The price of Brent crude oil surged past $90 a barrel on March 6th, marking a more than 12% increase, as concerns mount over a near-paralysis of oil tanker traffic in the Persian Gulf. The price jump follows escalating tensions in the region and growing fears of disruption to global oil supplies.
Several Gulf nations have begun curtailing oil production, citing an inability to export via the Strait of Hormuz, a critical chokepoint for global energy markets. The strait, just 40 kilometers wide at its narrowest point, connects the Persian Gulf with the Gulf of Oman and the Arabian Sea, and is a vital artery for oil tankers.
In a move to alleviate anxieties and encourage continued shipping through the strait, the U.S. International Development Finance Corporation (DFC) announced a $20 billion insurance program to cover maritime losses. DFC CEO Ben Black stated the program is “designed to ensure that crude oil, gasoline, liquefied natural gas (LNG), jet fuel, and fertilizer can continue to transit the Strait of Hormuz and get to the world.” The DFC will operate the program on a rotating basis, working closely with the U.S. Treasury Department and U.S. Central Command (USCENTCOM).

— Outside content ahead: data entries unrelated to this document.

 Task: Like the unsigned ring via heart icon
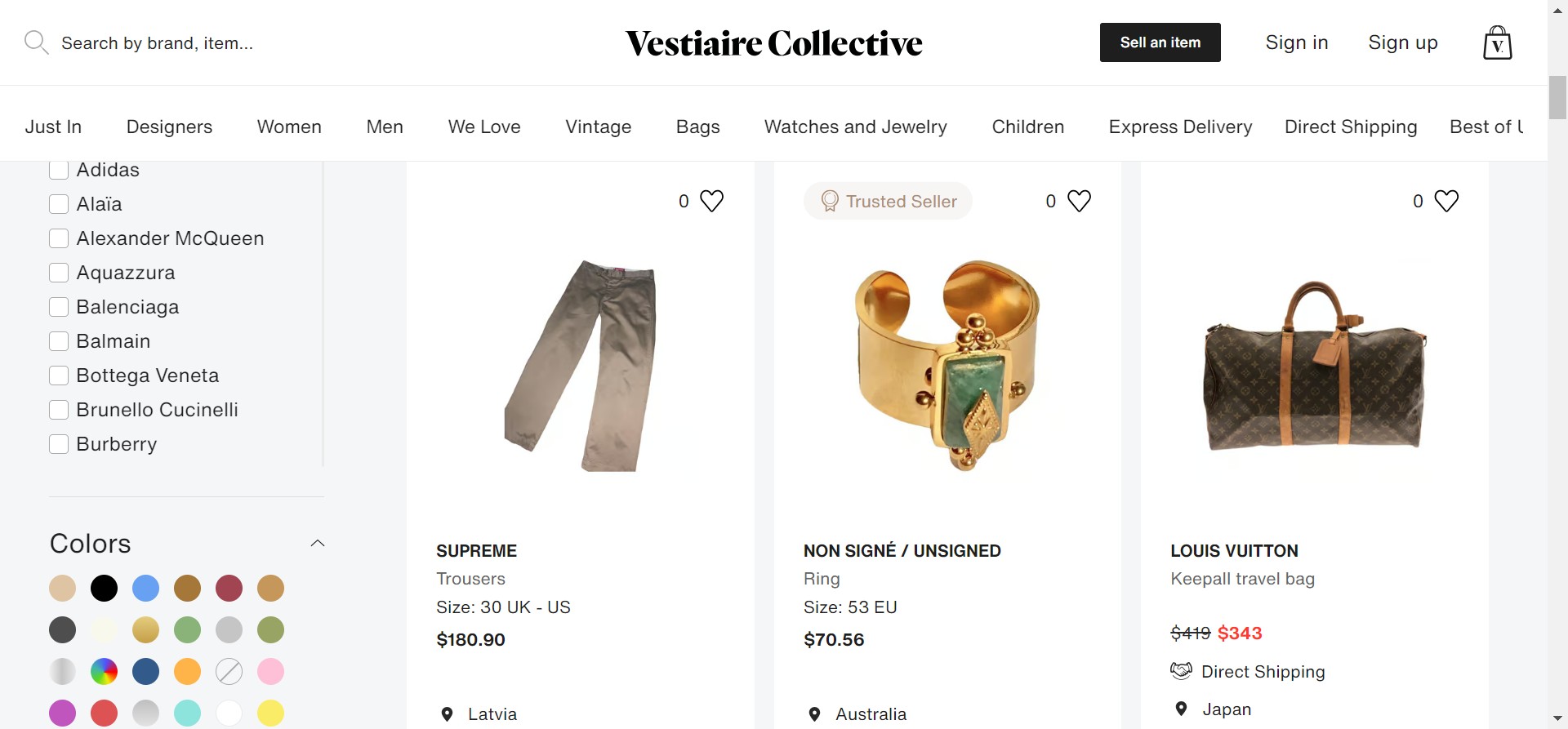(x=1079, y=201)
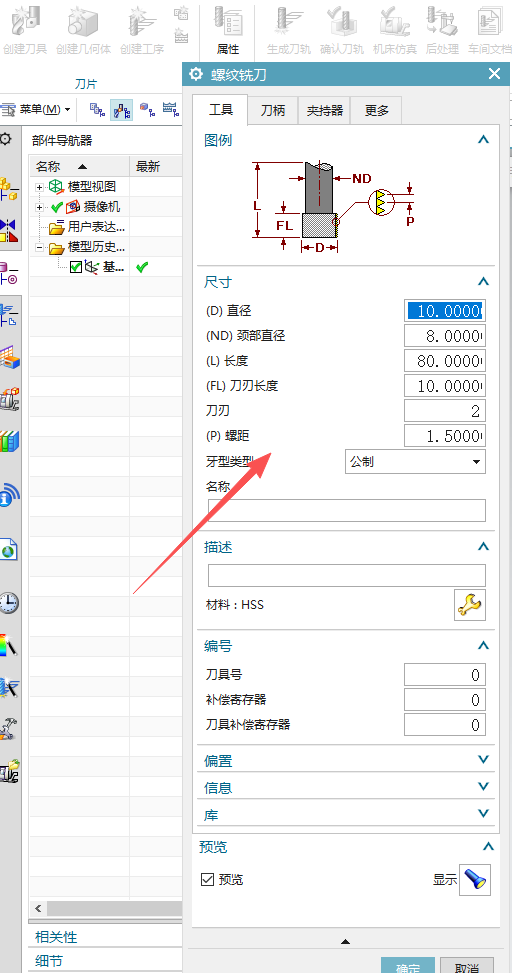This screenshot has width=512, height=973.
Task: Open the history clock icon in sidebar
Action: (x=9, y=603)

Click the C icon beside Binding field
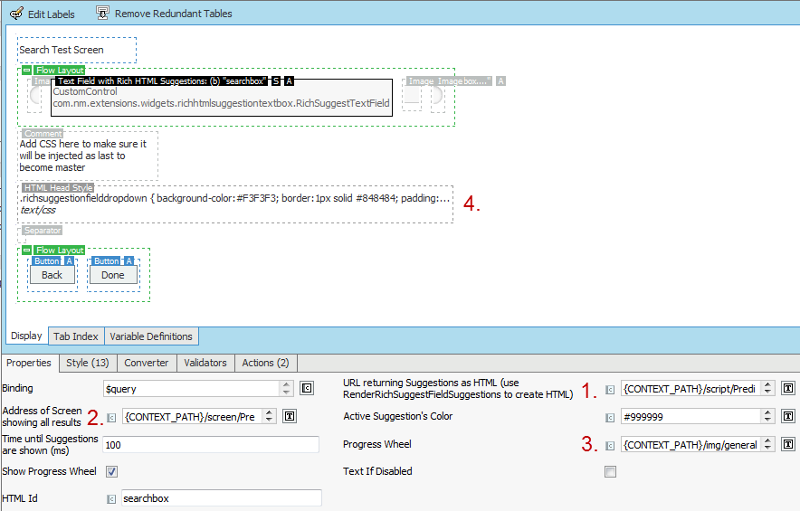[307, 388]
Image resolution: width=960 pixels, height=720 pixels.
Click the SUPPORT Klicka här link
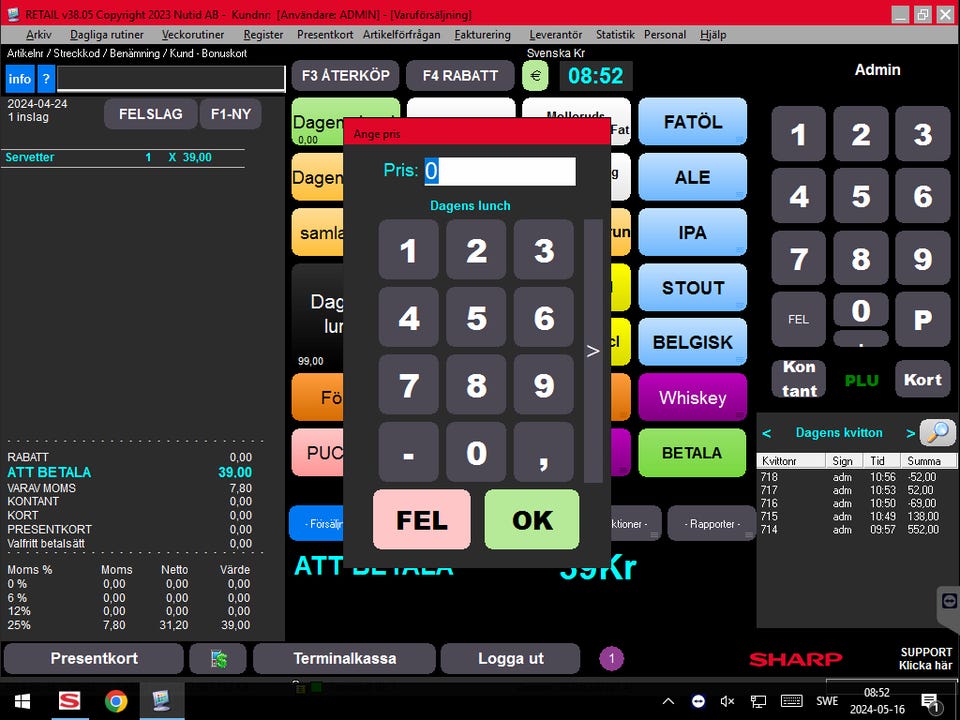coord(926,659)
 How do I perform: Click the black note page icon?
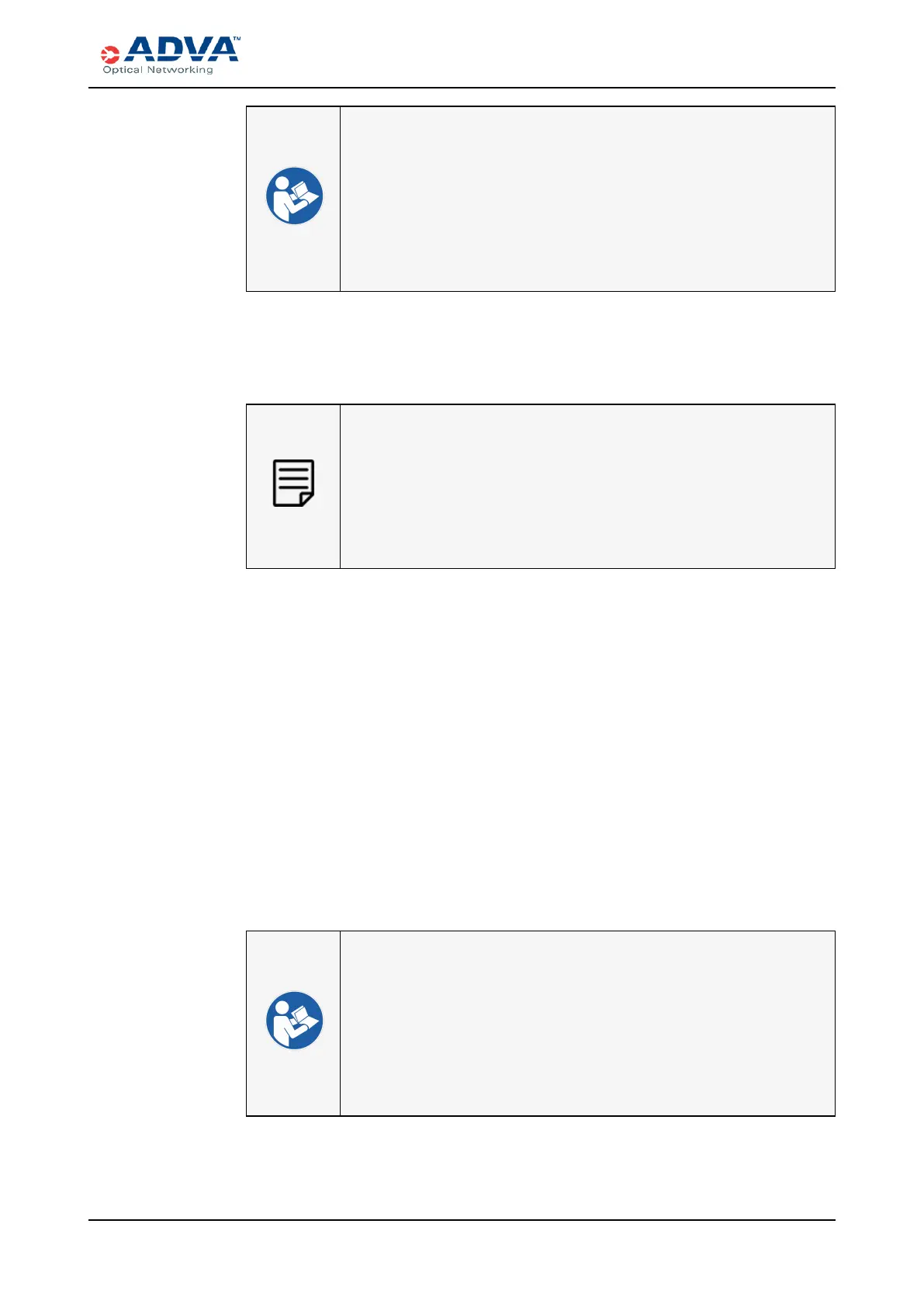click(293, 483)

The situation echoes previous considerations of securing the Strait of Hormuz. Former President Donald Trump had previously indicated a willingness to provide security for commercial vessels in the Persian Gulf, including potential deployment of U.S. Navy ships for escort duties.
The Strait of Hormuz is the world’s most important oil transit chokepoint, with approximately 20% of global oil and liquefied natural gas exports passing through it, according to the U.S. Energy Information Administration. The waterway lies between Iran and Oman, with shipping lanes primarily within Omani territorial waters, but also partially within Iranian waters, governed by international maritime law and the United Nations Convention on the Law of the Sea (UNCLOS).
Analysts note the strategic importance of the strait, with one researcher at the IRIS institute describing it as a “formation accélérée de géoéconomie contemporaine” (an accelerated course in contemporary geo-economics). The region’s vast energy reserves, representing 50% of proven oil reserves and 40% of natural gas, are concentrated in a relatively tiny area, making the security of maritime routes paramount.
The recent escalation follows warnings from an advisor to the commander-in-chief of Iran’s Islamic Revolutionary Guard Corps (IRGC), who stated on Iranian state television that any attempt to traverse the strait would be met with a “severe response.” This statement came after attacks conducted by the United States and Israel against Iranian interests.
The cost of chartering supertankers to transport oil from the Middle East to China has doubled in the past week, reaching a record high of over $400,000 per day, indicating a significant increase in risk premiums for shipping companies. The DFC’s insurance program is intended to mitigate these costs and maintain the flow of oil through the strait.